Skip Rutherford, whose father befriended Doyle when the two played tennis against each other in high school, remembers Doyle as a man who, even in his 90s, maintained a keen interest in what other people were doing.

“No matter how successful he became, he never forgot from where he came, and he treated people and his old friends with the same courtesy and respect and loyalty that he did in his business ventures,” Rutherford said.

Bridges agreed, recalling how when he, Doyle and a group of friends met each Thursday for breakfast at the Excelsior, one employee after another would stop by to talk to Doyle.

“He knew every one of them,” Bridges said. “To this day, if I eat at a restaurant where ex-Excelsior employees work, they always ask, ‘How is Mr. Rogers?’ He loved everybody. You didn’t have to ‘be somebody’ for him to know you.

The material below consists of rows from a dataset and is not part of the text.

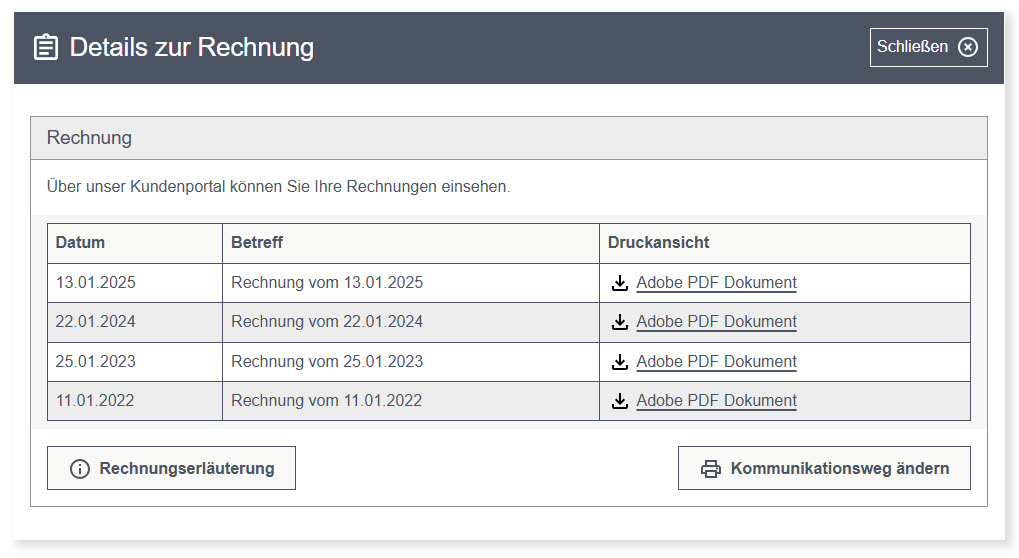1019x558 pixels.
Task: Click the clipboard icon beside the dialog title
Action: 46,47
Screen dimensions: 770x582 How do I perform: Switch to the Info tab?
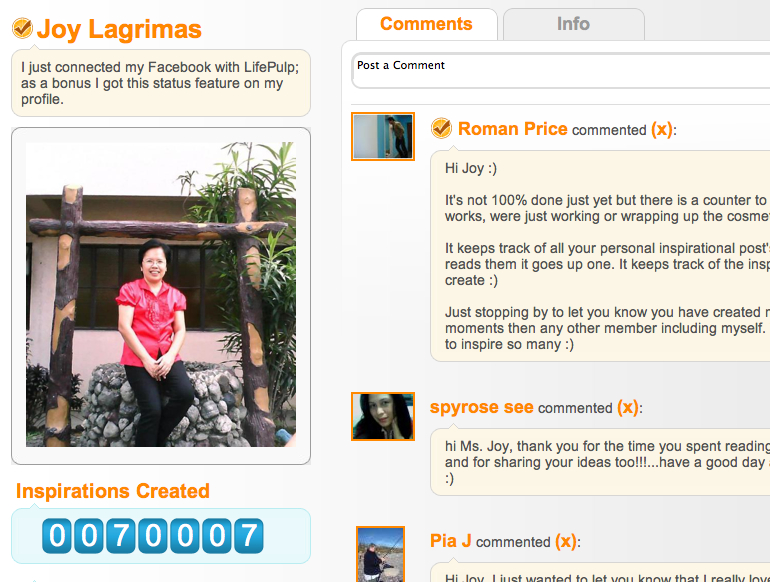pyautogui.click(x=574, y=24)
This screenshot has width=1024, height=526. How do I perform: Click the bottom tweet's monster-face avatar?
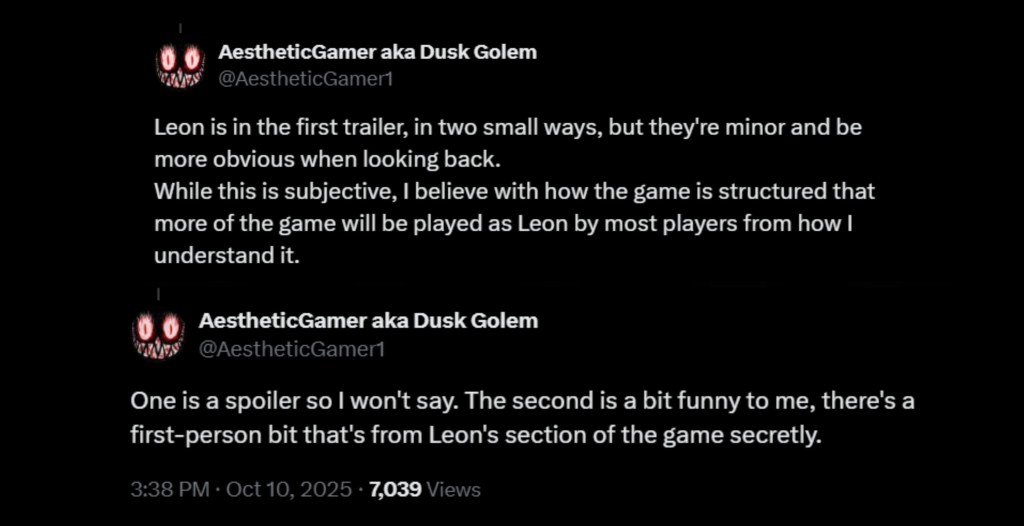click(158, 334)
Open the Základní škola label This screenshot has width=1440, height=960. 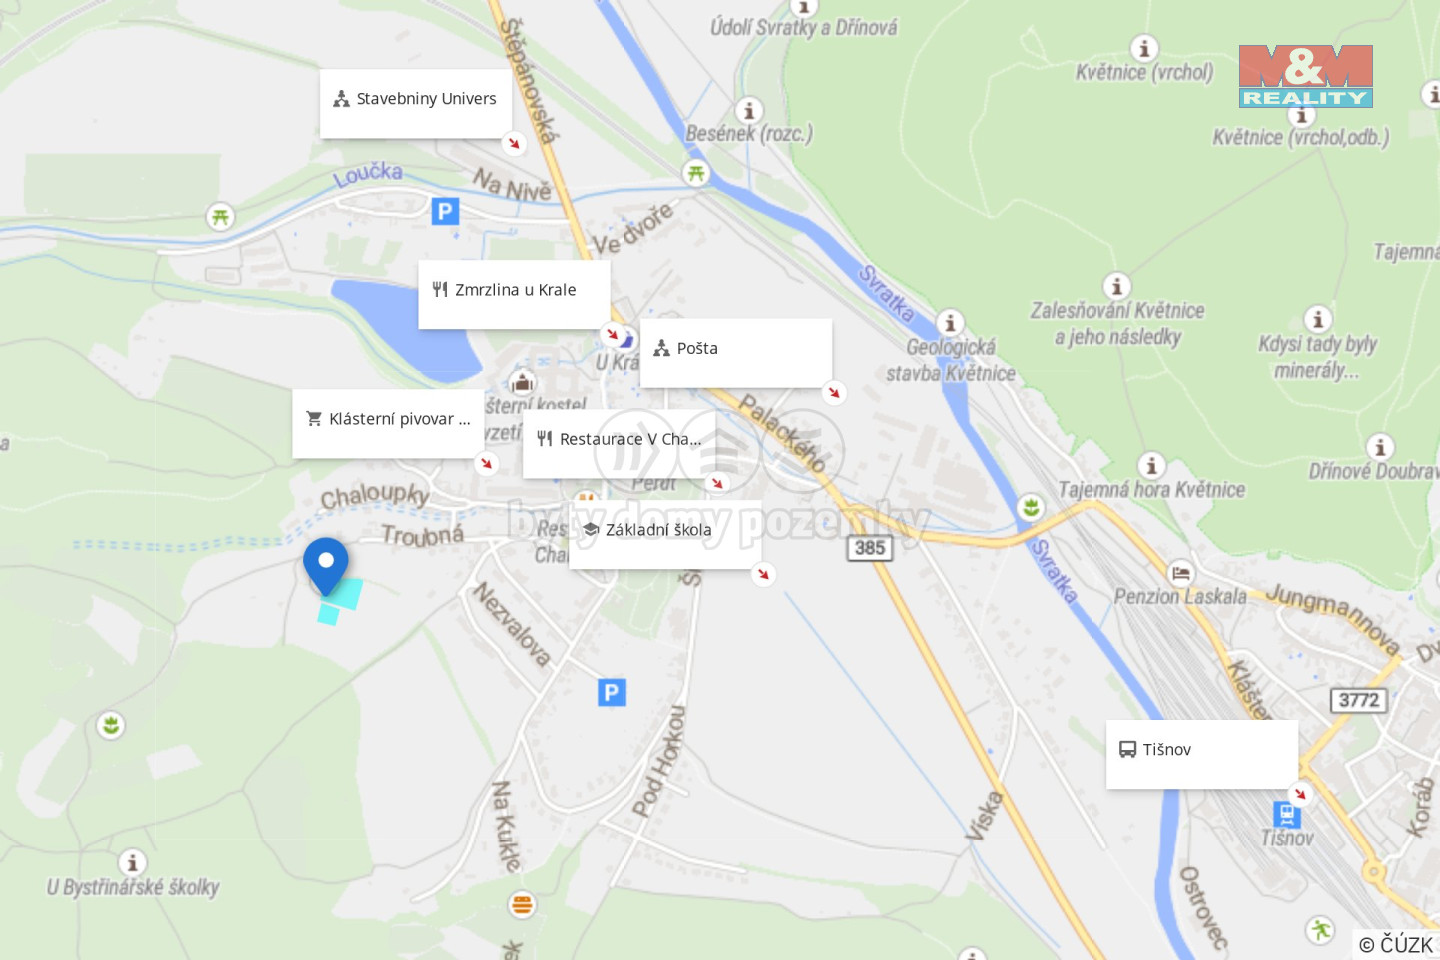tap(665, 535)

“Doyle was very strong with his thoughts but he was also very compassionate with his feelings. He was very tender with his love,” Bridges concluded.

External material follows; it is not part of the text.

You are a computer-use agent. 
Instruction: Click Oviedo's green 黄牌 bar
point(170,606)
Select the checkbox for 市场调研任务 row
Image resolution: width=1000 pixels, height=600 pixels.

Doyle is survived by Raye; daughter Barbara Rogers Hoover; son Doyle Rogers Jr.; six grandchildren and six great-grandchildren.

ROGERS’ ACCOMPLISHMENTS

Known as one of the pioneers of downtown Little Rock’s renaissance, Doyle was inducted into the Arkansas Business Hall of Fame.

In 2005, he received the Golden Cross Award from the national Scottish Rite organization.

Doyle also was honored with the Vision Award from what was then the Lions World Services for the Blind, the Arkansas Children’s Award and the William F. Rector Memorial Award.

He was named Business and Professional Person of the Year by the Rotary Club and Arkansas Easter Seals Man of the Year. He also was a Paul Harris Fellow of Rotary International.

On Monday, the Downtown Little Rock Partnership released a statement saying that it had announced last month that Doyle would be the 2013 recipient of the Top of the Rock award on March 6.

“We sent him the letter, and he called immediately, excited and honored by our announcement and planning to attend,” Executive Director Sharon Priest said.

Doyle never lost interest in potential business endeavors, his friends and family said. And even in his 80s and 90s, he continued to envision new projects for his beloved state.

“When I was in charge of the Clinton library project and was getting beat up on a regular basis, he would regularly call me,” Rutherford said. “He would say, ‘You’re doing a good job. This is going to be good for Arkansas. You just hang in there.’”

And despite all of his business successes and world travels, Doyle was still the guy who would ask Rutherford if he’d eaten lately at the Bulldog Restaurant in Bald Knob.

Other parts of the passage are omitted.